15 March – 18 May 2014
Lisa Oppenheim ‘From Abigail to Jacob (Works 2004–2014)’
Lisa Oppenheim ‘Multicultural Crayon Displacement (Peach II)’, 2008 Unique Cibachrome photogram, 50,8 x 43,2 cm Courtesy the artist, The approach and Galerie Juliètte Jongma
Over the past decade, artist Lisa Oppenheim (b. 1975, US) has steadily developed a unique body of work exploring the usage of (historical) imagery. Balanced between appropriation and reconstruction, her work relies on substitutions applied to photographic and filmic records through which the historical and the present are transmitted and constituted through a language of today. One could define her work as an archaeology of time and visual culture. By exposing or even re-exposing archival material, Oppenheim bridges the past and the present by introducing new meaning to these historical images, often resulting in film and photographic projects.

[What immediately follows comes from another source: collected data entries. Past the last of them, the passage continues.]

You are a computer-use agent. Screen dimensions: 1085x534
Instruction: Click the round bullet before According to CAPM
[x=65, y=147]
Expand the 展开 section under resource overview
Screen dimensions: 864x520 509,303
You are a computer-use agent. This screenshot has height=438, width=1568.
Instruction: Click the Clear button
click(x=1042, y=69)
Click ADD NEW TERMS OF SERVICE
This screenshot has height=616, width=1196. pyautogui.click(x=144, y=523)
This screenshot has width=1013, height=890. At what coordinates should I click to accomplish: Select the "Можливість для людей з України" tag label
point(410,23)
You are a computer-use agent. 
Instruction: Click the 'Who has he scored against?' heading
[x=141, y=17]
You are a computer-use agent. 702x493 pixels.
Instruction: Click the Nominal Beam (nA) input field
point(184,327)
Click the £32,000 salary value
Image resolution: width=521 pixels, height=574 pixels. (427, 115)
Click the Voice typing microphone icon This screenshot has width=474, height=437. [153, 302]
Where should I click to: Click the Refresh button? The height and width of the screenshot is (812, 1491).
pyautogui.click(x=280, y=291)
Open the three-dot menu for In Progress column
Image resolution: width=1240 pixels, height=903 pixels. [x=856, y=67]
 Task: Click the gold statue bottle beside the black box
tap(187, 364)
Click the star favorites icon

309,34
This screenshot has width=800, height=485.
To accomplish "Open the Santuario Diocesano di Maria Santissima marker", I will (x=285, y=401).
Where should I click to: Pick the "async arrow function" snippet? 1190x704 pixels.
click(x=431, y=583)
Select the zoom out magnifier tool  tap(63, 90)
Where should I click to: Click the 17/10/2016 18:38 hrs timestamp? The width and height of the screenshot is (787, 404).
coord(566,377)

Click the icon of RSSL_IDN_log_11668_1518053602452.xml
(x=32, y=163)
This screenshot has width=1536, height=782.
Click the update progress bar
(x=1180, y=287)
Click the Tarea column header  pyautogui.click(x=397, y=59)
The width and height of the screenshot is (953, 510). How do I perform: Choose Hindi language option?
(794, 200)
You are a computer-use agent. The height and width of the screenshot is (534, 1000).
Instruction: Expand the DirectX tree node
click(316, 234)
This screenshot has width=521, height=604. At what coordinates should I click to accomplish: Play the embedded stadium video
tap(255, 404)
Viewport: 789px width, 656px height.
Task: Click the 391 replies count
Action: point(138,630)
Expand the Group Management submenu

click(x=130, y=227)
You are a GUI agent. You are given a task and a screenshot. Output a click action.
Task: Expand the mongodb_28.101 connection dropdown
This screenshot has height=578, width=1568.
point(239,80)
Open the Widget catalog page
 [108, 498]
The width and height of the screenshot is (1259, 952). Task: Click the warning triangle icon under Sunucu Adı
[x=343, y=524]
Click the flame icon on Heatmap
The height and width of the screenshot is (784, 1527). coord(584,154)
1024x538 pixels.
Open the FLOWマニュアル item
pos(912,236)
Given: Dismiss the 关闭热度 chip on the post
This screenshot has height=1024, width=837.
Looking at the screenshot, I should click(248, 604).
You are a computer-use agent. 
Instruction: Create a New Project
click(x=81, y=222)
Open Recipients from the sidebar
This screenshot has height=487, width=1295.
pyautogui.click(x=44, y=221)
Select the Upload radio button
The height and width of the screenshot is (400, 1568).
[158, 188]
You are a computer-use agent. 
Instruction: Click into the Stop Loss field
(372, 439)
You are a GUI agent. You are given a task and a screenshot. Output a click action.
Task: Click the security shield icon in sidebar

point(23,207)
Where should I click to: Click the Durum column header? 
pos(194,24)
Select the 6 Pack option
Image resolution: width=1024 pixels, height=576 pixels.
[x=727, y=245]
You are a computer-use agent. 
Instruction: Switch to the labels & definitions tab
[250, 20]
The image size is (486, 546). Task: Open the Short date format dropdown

‘From Abigail to Jacob (Works 2004–2014)’ is Lisa Oppenheim’s first larger institutional show that spans over a decade of production, ranging from early prints and slide works to more recent photograms and films.
The exhibition is developed in collaboration with Kunstverein in Hamburg and FRAC Champagne-Ardenne and includes the artist’s first monographic publication published by Sternberg Press.
The Members Library* ‘Cathay’ by Lisa Oppenheim
Lisa Oppenheim ‘Cathay’, 2010, 16mm double projection Courtesy the artist, The approach and Galerie Juliètte Jongma
For her film installation, Cathay (2010), Oppenheim found a fragment of a poem that Pound constructed from the notes of Ernest Fenollosa, an American scholar living in Japan, presumably from his translations of the 8th century Chinese poet Li Bai. Neither Pound nor Fenollosa had any real knowledge of Chinese. Fenollosa produced this and other fragmentary translations that Pound would later turn into the extremely influential collection of poems entitled Cathay , an antiquated name for China.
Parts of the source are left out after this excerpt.